Stored data:
————————

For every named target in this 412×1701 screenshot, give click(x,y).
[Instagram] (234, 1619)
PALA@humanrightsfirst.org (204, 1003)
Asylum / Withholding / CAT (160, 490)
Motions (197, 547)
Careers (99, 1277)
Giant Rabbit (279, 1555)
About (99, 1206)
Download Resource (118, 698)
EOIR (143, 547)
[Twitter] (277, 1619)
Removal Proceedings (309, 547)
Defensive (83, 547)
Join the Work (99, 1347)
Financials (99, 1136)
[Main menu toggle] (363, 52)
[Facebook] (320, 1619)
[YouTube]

————————

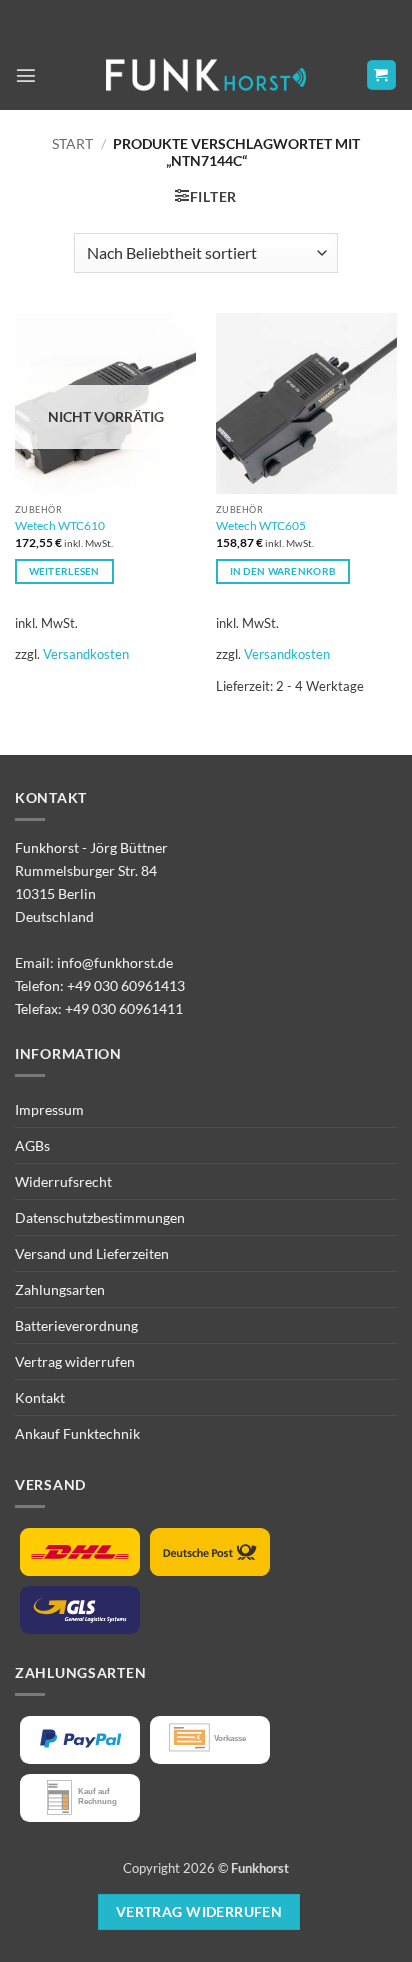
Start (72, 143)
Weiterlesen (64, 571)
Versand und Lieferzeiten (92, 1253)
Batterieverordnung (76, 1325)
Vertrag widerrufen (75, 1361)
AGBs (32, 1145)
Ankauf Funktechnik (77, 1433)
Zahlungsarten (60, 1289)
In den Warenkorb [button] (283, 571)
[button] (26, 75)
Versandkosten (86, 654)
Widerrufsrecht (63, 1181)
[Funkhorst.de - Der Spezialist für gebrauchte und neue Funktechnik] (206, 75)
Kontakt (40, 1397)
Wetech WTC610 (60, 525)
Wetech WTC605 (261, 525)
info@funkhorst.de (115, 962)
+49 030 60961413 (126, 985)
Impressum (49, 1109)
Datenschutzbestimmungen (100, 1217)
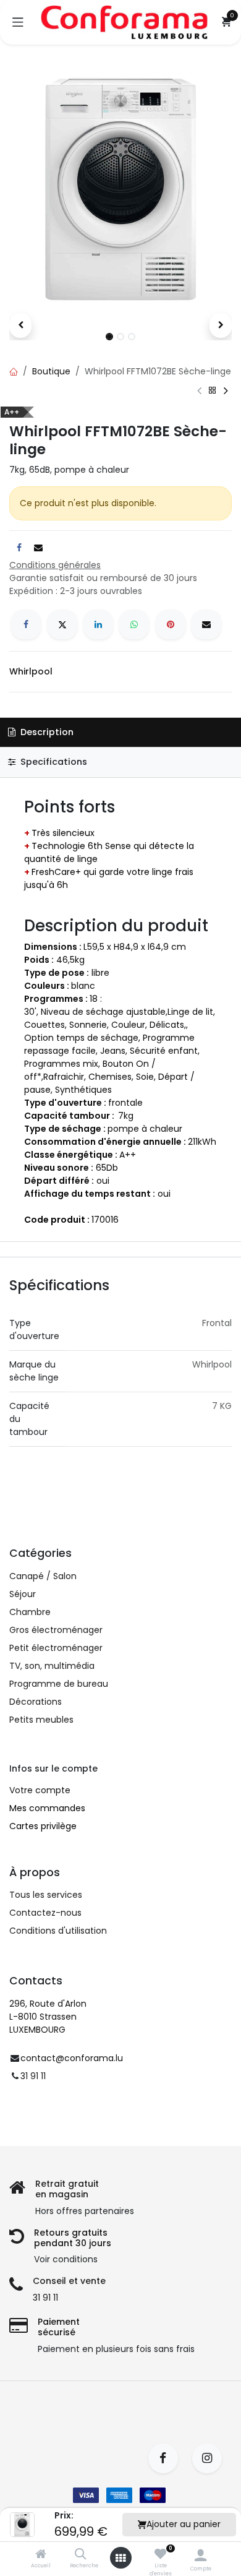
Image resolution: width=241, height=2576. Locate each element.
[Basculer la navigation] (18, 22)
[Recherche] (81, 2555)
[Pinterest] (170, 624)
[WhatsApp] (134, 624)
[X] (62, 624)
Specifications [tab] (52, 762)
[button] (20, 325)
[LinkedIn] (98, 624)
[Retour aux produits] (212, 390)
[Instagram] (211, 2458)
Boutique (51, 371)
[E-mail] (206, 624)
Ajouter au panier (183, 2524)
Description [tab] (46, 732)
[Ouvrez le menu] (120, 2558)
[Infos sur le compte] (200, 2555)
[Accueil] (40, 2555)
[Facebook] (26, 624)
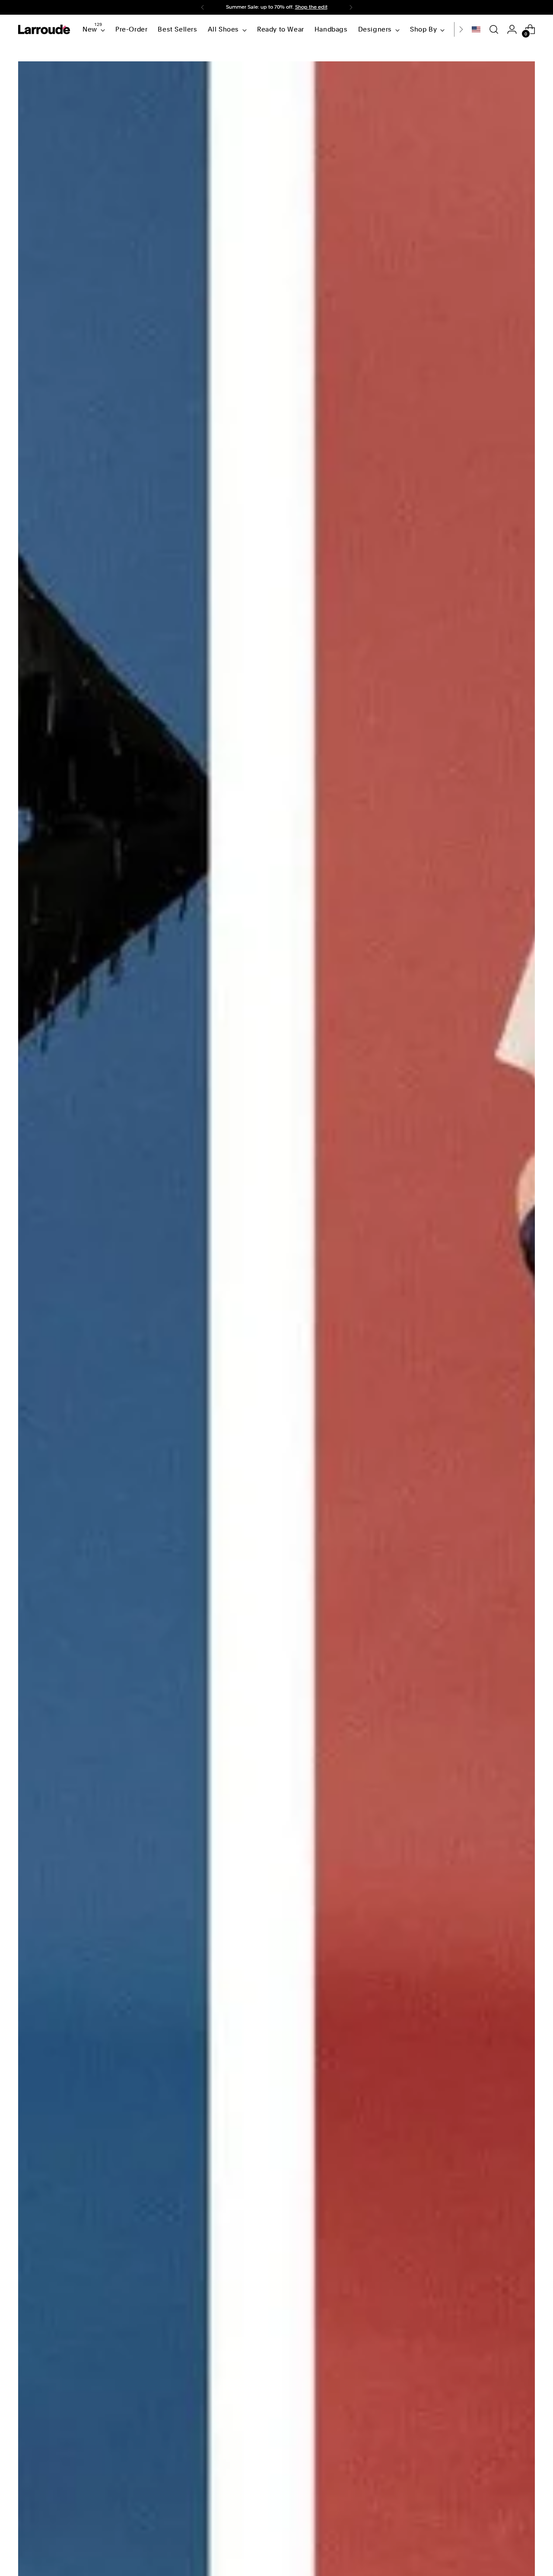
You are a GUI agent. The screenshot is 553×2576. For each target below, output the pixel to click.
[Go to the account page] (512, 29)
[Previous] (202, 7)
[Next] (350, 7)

————————

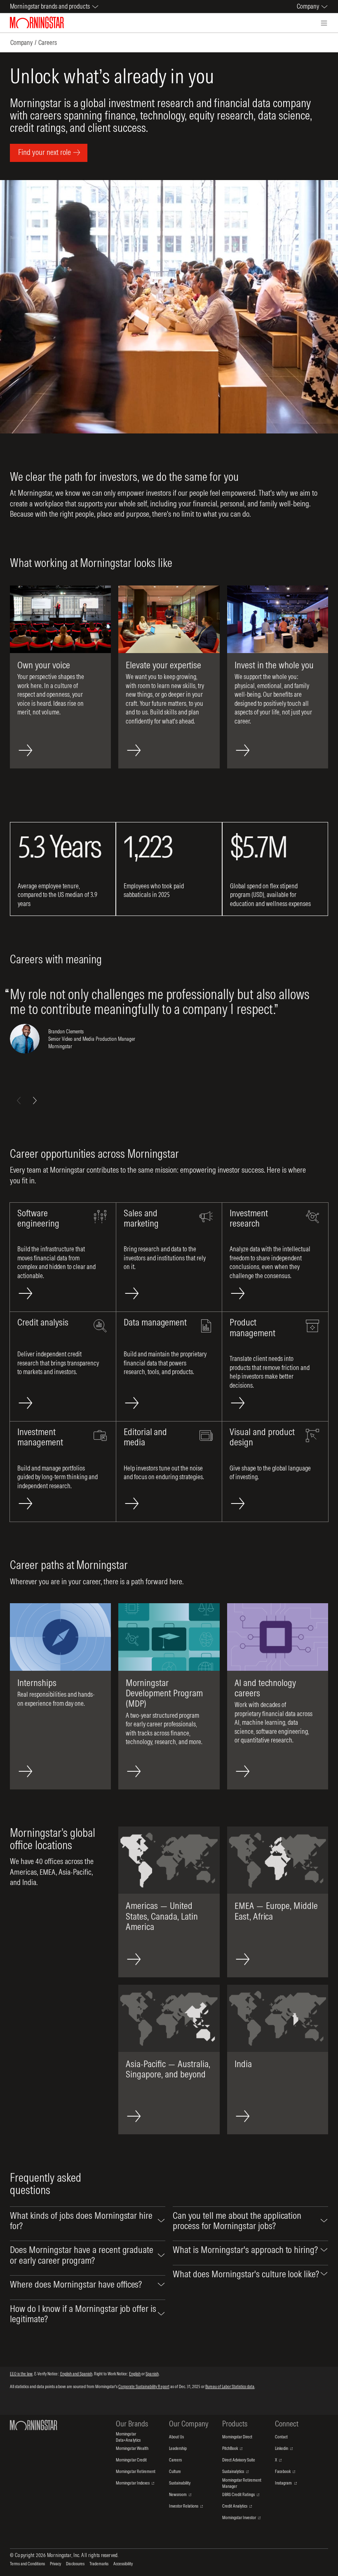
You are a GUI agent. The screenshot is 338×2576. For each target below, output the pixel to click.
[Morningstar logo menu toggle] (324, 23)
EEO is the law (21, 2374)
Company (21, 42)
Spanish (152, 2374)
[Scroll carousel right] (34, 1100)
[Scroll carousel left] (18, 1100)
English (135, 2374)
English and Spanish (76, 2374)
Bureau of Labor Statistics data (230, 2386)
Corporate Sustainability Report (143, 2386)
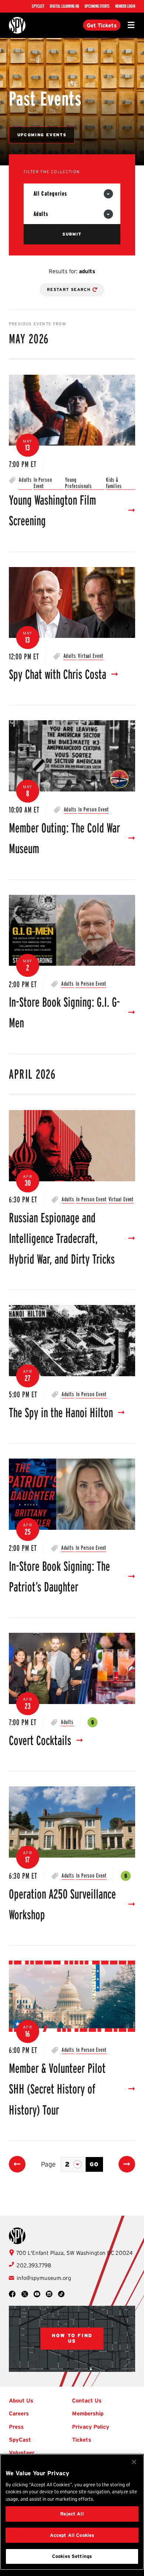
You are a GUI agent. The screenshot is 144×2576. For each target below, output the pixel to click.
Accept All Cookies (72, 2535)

————————

Exercise description
Go through the records above and report how many lines contain "menu". Write the number only.

Written reply
3